The-AI-Summer / self-attention-cv

Implementation of various self-attention mechanisms focused on computer vision. Ongoing repository.
https://theaisummer.com/
MIT License
1.18k stars 154 forks source link

Regression with attention #9

Closed alemelis closed 3 years ago

alemelis commented 3 years ago

Hello!

thanks for sharing this nice repo :)

I'm trying to use ViT to do regression on images. I'd like to predict 6 floats per image.

My understanding is that I'd need to simply define the network as

vit = ViT(img_dim=128,
               in_channels=3,
               patch_dim=16,
               num_classes=6,
               dim=512)

and during training call

vit(x)

and compute the loss as MSE instead of CE.
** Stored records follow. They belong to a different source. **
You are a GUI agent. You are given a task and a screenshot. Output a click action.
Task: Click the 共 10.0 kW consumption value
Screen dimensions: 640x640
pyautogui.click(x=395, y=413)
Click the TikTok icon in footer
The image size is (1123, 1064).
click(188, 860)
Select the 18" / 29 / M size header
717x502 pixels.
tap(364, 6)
The network actually runs but it doesn't seem to converge. Is there something obvious I am missing?

many thanks!

black0017 commented 3 years ago

Hello I dont have practical experience with regression tasks. I recently came up on this article for vanilla transformers and regression https://www.linkedin.com/pulse/how-i-turned-nlp-transformer-time-series-predictor-zimbres-phd/

From a quick glance I see that the author uses a super tiny transformer d_model=4 , d_ff=32 while the original model hasd_model=512, d_ff=2048

this correspond to dim=4 and dim_linear_block=32 in this implementation of vit.

i would try with a smaller model in general and 1 regression value first. Let me know if it helps.